**Exercise task:**
Reproduce every line of the material below word for word, without leaving any out.

Extracted data entries
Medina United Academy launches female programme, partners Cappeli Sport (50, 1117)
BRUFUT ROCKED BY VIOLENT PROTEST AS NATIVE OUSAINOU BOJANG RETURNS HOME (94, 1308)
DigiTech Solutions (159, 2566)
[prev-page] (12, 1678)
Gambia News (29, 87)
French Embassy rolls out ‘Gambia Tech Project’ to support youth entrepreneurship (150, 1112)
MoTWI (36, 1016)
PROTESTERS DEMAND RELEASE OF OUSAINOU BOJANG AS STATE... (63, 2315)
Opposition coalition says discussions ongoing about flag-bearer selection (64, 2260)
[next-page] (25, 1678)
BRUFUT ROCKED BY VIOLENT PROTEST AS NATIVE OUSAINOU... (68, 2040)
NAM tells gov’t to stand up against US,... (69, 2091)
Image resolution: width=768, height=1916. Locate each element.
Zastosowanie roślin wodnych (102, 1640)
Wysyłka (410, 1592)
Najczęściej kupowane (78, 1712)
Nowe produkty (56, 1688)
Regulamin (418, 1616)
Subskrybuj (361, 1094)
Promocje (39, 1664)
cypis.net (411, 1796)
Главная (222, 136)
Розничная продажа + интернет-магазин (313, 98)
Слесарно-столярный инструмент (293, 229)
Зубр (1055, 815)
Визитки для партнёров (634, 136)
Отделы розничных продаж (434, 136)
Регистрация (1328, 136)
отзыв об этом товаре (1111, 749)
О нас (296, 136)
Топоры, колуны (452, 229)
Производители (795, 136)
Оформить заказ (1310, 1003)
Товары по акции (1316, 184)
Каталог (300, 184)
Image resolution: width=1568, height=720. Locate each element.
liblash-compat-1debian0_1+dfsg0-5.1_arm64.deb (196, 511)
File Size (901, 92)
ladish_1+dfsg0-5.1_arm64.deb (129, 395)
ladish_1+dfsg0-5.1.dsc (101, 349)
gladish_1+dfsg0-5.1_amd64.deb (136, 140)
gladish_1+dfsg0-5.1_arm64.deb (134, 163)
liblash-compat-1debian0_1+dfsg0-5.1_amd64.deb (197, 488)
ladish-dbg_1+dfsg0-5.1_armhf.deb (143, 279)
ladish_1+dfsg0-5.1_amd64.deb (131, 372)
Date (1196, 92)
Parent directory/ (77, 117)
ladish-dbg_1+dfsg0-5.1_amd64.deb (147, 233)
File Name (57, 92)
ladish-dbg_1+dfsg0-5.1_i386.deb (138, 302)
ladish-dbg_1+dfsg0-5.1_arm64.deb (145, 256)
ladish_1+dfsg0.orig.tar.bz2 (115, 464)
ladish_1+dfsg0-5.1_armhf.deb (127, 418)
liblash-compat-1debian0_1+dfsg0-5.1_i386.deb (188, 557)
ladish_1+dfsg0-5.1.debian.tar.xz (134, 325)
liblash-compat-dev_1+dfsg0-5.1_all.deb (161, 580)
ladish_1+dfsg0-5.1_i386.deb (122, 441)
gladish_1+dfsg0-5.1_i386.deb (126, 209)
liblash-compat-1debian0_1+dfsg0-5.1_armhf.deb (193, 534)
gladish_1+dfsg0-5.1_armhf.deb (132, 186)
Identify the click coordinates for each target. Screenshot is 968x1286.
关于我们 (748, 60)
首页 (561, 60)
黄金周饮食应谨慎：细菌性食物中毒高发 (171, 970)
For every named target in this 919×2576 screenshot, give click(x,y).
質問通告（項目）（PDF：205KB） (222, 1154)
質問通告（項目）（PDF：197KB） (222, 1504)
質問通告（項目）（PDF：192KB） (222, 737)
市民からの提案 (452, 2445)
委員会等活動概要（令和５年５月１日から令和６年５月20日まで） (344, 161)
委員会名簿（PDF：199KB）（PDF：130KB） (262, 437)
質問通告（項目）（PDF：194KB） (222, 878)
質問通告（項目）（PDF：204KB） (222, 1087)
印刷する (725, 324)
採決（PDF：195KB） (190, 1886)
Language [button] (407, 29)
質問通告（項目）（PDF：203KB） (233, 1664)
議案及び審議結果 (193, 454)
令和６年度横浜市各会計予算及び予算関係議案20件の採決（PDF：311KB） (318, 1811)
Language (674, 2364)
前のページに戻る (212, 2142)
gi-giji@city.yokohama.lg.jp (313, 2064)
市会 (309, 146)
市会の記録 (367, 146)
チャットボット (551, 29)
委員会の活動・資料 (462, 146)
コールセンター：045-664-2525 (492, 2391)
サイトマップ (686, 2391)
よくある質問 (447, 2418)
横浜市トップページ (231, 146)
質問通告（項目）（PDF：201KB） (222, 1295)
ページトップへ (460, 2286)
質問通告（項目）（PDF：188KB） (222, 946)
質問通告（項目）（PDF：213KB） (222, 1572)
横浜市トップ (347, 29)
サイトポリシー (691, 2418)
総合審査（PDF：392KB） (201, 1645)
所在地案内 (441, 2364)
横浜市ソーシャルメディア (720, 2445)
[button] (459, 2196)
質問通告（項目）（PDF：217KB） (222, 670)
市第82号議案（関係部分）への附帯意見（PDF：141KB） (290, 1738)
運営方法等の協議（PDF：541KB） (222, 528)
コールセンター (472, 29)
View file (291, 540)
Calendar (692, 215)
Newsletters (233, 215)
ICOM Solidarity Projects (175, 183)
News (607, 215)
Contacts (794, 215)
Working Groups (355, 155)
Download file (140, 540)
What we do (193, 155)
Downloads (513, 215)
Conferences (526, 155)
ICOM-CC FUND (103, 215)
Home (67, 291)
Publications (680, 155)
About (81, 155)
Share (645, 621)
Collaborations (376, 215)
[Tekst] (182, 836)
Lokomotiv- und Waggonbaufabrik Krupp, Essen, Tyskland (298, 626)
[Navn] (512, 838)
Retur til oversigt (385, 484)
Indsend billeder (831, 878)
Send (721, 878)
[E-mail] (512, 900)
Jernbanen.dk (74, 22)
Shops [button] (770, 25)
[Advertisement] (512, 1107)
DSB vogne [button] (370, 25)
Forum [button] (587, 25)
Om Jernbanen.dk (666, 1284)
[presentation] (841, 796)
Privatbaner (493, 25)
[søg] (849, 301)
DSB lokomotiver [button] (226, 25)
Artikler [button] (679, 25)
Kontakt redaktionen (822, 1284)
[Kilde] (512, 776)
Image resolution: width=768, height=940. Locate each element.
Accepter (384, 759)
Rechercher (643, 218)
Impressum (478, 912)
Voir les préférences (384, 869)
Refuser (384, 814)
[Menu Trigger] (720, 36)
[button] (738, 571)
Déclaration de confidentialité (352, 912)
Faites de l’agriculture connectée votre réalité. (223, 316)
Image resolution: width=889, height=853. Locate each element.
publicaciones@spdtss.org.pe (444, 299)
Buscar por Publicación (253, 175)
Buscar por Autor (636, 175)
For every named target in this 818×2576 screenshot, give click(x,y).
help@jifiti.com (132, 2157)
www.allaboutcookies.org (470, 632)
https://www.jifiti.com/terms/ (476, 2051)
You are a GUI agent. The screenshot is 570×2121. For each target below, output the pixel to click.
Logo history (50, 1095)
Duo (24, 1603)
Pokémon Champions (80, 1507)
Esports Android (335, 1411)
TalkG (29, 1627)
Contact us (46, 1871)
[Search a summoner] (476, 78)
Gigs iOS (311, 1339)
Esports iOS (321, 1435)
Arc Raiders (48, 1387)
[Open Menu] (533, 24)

**Written response:**
Medina United Academy launches female programme, partners Cappeli Sport (50, 1117)
BRUFUT ROCKED BY VIOLENT PROTEST AS NATIVE OUSAINOU BOJANG RETURNS HOME (94, 1308)
DigiTech Solutions (159, 2566)
[prev-page] (12, 1678)
Gambia News (29, 87)
French Embassy rolls out ‘Gambia Tech Project’ to support youth entrepreneurship (150, 1112)
MoTWI (36, 1016)
PROTESTERS DEMAND RELEASE OF OUSAINOU BOJANG AS STATE... (63, 2315)
Opposition coalition says discussions ongoing about flag-bearer selection (64, 2260)
[next-page] (25, 1678)
BRUFUT ROCKED BY VIOLENT PROTEST AS NATIVE OUSAINOU... (68, 2040)
NAM tells gov’t to stand up against US,... (69, 2091)
Image resolution: width=768, height=1916. Locate each element.
Zastosowanie roślin wodnych (102, 1640)
Wysyłka (410, 1592)
Najczęściej kupowane (78, 1712)
Nowe produkty (56, 1688)
Regulamin (418, 1616)
Subskrybuj (361, 1094)
Promocje (39, 1664)
cypis.net (411, 1796)
Главная (222, 136)
Розничная продажа + интернет-магазин (313, 98)
Слесарно-столярный инструмент (293, 229)
Зубр (1055, 815)
Визитки для партнёров (634, 136)
Отделы розничных продаж (434, 136)
Регистрация (1328, 136)
отзыв об этом товаре (1111, 749)
О нас (296, 136)
Топоры, колуны (452, 229)
Производители (795, 136)
Оформить заказ (1310, 1003)
Товары по акции (1316, 184)
Каталог (300, 184)
Image resolution: width=1568, height=720. Locate each element.
liblash-compat-1debian0_1+dfsg0-5.1_arm64.deb (196, 511)
File Size (901, 92)
ladish_1+dfsg0-5.1_arm64.deb (129, 395)
ladish_1+dfsg0-5.1.dsc (101, 349)
gladish_1+dfsg0-5.1_amd64.deb (136, 140)
gladish_1+dfsg0-5.1_arm64.deb (134, 163)
liblash-compat-1debian0_1+dfsg0-5.1_amd64.deb (197, 488)
ladish-dbg_1+dfsg0-5.1_armhf.deb (143, 279)
ladish_1+dfsg0-5.1_amd64.deb (131, 372)
Date (1196, 92)
Parent directory/ (77, 117)
ladish-dbg_1+dfsg0-5.1_amd64.deb (147, 233)
File Name (57, 92)
ladish-dbg_1+dfsg0-5.1_i386.deb (138, 302)
ladish-dbg_1+dfsg0-5.1_arm64.deb (145, 256)
ladish_1+dfsg0.orig.tar.bz2 (115, 464)
ladish_1+dfsg0-5.1_armhf.deb (127, 418)
liblash-compat-1debian0_1+dfsg0-5.1_i386.deb (188, 557)
ladish_1+dfsg0-5.1.debian.tar.xz (134, 325)
liblash-compat-dev_1+dfsg0-5.1_all.deb (161, 580)
ladish_1+dfsg0-5.1_i386.deb (122, 441)
gladish_1+dfsg0-5.1_i386.deb (126, 209)
liblash-compat-1debian0_1+dfsg0-5.1_armhf.deb (193, 534)
gladish_1+dfsg0-5.1_armhf.deb (132, 186)
Identify the click coordinates for each target. Screenshot is 968x1286.
关于我们 (748, 60)
首页 (561, 60)
黄金周饮食应谨慎：细菌性食物中毒高发 (171, 970)
For every named target in this 919×2576 screenshot, give click(x,y).
質問通告（項目）（PDF：205KB） (222, 1154)
質問通告（項目）（PDF：197KB） (222, 1504)
質問通告（項目）（PDF：192KB） (222, 737)
市民からの提案 (452, 2445)
委員会等活動概要（令和５年５月１日から令和６年５月20日まで） (344, 161)
委員会名簿（PDF：199KB）（PDF：130KB） (262, 437)
質問通告（項目）（PDF：194KB） (222, 878)
質問通告（項目）（PDF：204KB） (222, 1087)
印刷する (725, 324)
採決（PDF：195KB） (190, 1886)
Language [button] (407, 29)
質問通告（項目）（PDF：203KB） (233, 1664)
議案及び審議結果 (193, 454)
令和６年度横浜市各会計予算及び予算関係議案20件の採決（PDF：311KB） (318, 1811)
Language (674, 2364)
前のページに戻る (212, 2142)
gi-giji@city.yokohama.lg.jp (313, 2064)
市会 (309, 146)
市会の記録 (367, 146)
チャットボット (551, 29)
委員会の活動・資料 (462, 146)
コールセンター：045-664-2525 (492, 2391)
サイトマップ (686, 2391)
よくある質問 (447, 2418)
横浜市トップページ (231, 146)
質問通告（項目）（PDF：201KB） (222, 1295)
ページトップへ (460, 2286)
質問通告（項目）（PDF：188KB） (222, 946)
質問通告（項目）（PDF：213KB） (222, 1572)
横浜市トップ (347, 29)
サイトポリシー (691, 2418)
総合審査（PDF：392KB） (201, 1645)
所在地案内 (441, 2364)
横浜市ソーシャルメディア (720, 2445)
[button] (459, 2196)
質問通告（項目）（PDF：217KB） (222, 670)
市第82号議案（関係部分）への附帯意見（PDF：141KB） (290, 1738)
運営方法等の協議（PDF：541KB） (222, 528)
コールセンター (472, 29)
View file (291, 540)
Calendar (692, 215)
Newsletters (233, 215)
ICOM Solidarity Projects (175, 183)
News (607, 215)
Contacts (794, 215)
Working Groups (355, 155)
Download file (140, 540)
What we do (193, 155)
Downloads (513, 215)
Conferences (526, 155)
ICOM-CC FUND (103, 215)
Home (67, 291)
Publications (680, 155)
About (81, 155)
Share (645, 621)
Collaborations (376, 215)
[Tekst] (182, 836)
Lokomotiv- und Waggonbaufabrik Krupp, Essen, Tyskland (298, 626)
[Navn] (512, 838)
Retur til oversigt (385, 484)
Indsend billeder (831, 878)
Send (721, 878)
[E-mail] (512, 900)
Jernbanen.dk (74, 22)
Shops [button] (770, 25)
[Advertisement] (512, 1107)
DSB vogne [button] (370, 25)
Forum [button] (587, 25)
Om Jernbanen.dk (666, 1284)
[presentation] (841, 796)
Privatbaner (493, 25)
[søg] (849, 301)
DSB lokomotiver [button] (226, 25)
Artikler [button] (679, 25)
Kontakt redaktionen (822, 1284)
[Kilde] (512, 776)
Image resolution: width=768, height=940. Locate each element.
Accepter (384, 759)
Rechercher (643, 218)
Impressum (478, 912)
Voir les préférences (384, 869)
Refuser (384, 814)
[Menu Trigger] (720, 36)
[button] (738, 571)
Déclaration de confidentialité (352, 912)
Faites de l’agriculture connectée votre réalité. (223, 316)
Image resolution: width=889, height=853. Locate each element.
publicaciones@spdtss.org.pe (444, 299)
Buscar por Publicación (253, 175)
Buscar por Autor (636, 175)
For every named target in this 818×2576 screenshot, give click(x,y).
help@jifiti.com (132, 2157)
www.allaboutcookies.org (470, 632)
https://www.jifiti.com/terms/ (476, 2051)
You are a GUI agent. The screenshot is 570×2121. For each target below, output the pixel to click.
Logo history (50, 1095)
Duo (24, 1603)
Pokémon Champions (80, 1507)
Esports Android (335, 1411)
TalkG (29, 1627)
Contact us (46, 1871)
[Search a summoner] (476, 78)
Gigs iOS (311, 1339)
Esports iOS (321, 1435)
Arc Raiders (48, 1387)
[Open Menu] (533, 24)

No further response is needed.